#### [Task brief]
Retype all the records with nothing changed.

==============================

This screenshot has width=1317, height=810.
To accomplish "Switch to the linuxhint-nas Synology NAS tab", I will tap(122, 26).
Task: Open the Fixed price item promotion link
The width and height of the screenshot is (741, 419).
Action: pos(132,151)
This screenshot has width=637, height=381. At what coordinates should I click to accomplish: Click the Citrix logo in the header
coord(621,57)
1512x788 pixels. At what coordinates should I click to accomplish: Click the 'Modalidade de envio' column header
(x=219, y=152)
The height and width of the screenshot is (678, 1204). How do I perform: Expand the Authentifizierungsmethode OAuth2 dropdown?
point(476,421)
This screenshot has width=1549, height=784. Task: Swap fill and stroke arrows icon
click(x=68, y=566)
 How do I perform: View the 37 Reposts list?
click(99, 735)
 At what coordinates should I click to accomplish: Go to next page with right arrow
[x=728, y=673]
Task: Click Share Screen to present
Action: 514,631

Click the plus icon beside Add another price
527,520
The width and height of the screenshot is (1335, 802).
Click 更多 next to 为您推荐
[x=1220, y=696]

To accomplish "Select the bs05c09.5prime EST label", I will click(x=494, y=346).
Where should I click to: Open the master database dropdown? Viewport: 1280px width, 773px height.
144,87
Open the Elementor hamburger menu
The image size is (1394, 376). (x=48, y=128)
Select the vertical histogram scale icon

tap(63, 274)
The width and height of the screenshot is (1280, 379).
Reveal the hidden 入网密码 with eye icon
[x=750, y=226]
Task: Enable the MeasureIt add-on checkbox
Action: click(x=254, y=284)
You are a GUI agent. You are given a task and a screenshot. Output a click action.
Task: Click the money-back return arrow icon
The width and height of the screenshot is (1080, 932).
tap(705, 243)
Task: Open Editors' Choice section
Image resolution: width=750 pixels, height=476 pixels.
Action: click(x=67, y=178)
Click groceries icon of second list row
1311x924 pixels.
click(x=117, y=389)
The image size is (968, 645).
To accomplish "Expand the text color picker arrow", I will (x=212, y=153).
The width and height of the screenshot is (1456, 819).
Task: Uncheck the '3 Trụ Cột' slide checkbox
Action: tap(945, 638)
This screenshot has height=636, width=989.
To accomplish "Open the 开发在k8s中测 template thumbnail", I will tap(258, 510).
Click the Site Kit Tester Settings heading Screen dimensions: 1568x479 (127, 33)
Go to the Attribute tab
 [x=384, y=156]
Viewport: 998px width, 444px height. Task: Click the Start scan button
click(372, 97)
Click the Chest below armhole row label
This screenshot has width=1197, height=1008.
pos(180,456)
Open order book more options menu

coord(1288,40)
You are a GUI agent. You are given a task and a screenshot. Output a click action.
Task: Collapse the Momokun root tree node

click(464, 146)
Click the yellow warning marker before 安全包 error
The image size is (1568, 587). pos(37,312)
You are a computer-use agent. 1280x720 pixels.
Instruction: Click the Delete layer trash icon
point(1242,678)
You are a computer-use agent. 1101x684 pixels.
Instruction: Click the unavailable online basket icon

==============================

#### [Answer below]
This screenshot has width=1317, height=810.
To accomplish "Switch to the linuxhint-nas Synology NAS tab", I will tap(122, 26).
Task: Open the Fixed price item promotion link
The width and height of the screenshot is (741, 419).
Action: pos(132,151)
This screenshot has width=637, height=381. At what coordinates should I click to accomplish: Click the Citrix logo in the header
coord(621,57)
1512x788 pixels. At what coordinates should I click to accomplish: Click the 'Modalidade de envio' column header
(x=219, y=152)
The height and width of the screenshot is (678, 1204). How do I perform: Expand the Authentifizierungsmethode OAuth2 dropdown?
point(476,421)
This screenshot has width=1549, height=784. Task: Swap fill and stroke arrows icon
click(x=68, y=566)
 How do I perform: View the 37 Reposts list?
click(99, 735)
 At what coordinates should I click to accomplish: Go to next page with right arrow
[x=728, y=673]
Task: Click Share Screen to present
Action: 514,631

Click the plus icon beside Add another price
527,520
The width and height of the screenshot is (1335, 802).
Click 更多 next to 为您推荐
[x=1220, y=696]

To accomplish "Select the bs05c09.5prime EST label", I will click(x=494, y=346).
Where should I click to: Open the master database dropdown? Viewport: 1280px width, 773px height.
144,87
Open the Elementor hamburger menu
The image size is (1394, 376). (x=48, y=128)
Select the vertical histogram scale icon

tap(63, 274)
The width and height of the screenshot is (1280, 379).
Reveal the hidden 入网密码 with eye icon
[x=750, y=226]
Task: Enable the MeasureIt add-on checkbox
Action: click(x=254, y=284)
You are a GUI agent. You are given a task and a screenshot. Output a click action.
Task: Click the money-back return arrow icon
The width and height of the screenshot is (1080, 932).
tap(705, 243)
Task: Open Editors' Choice section
Image resolution: width=750 pixels, height=476 pixels.
Action: click(x=67, y=178)
Click groceries icon of second list row
1311x924 pixels.
click(x=117, y=389)
The image size is (968, 645).
To accomplish "Expand the text color picker arrow", I will (x=212, y=153).
The width and height of the screenshot is (1456, 819).
Task: Uncheck the '3 Trụ Cột' slide checkbox
Action: tap(945, 638)
This screenshot has height=636, width=989.
To accomplish "Open the 开发在k8s中测 template thumbnail", I will tap(258, 510).
Click the Site Kit Tester Settings heading Screen dimensions: 1568x479 (127, 33)
Go to the Attribute tab
 [x=384, y=156]
Viewport: 998px width, 444px height. Task: Click the Start scan button
click(372, 97)
Click the Chest below armhole row label
This screenshot has width=1197, height=1008.
pos(180,456)
Open order book more options menu

coord(1288,40)
You are a GUI agent. You are given a task and a screenshot. Output a click action.
Task: Collapse the Momokun root tree node

click(464, 146)
Click the yellow warning marker before 安全包 error
The image size is (1568, 587). pos(37,312)
You are a computer-use agent. 1280x720 pixels.
Instruction: Click the Delete layer trash icon
point(1242,678)
You are a computer-use agent. 1101x684 pixels.
Instruction: Click the unavailable online basket icon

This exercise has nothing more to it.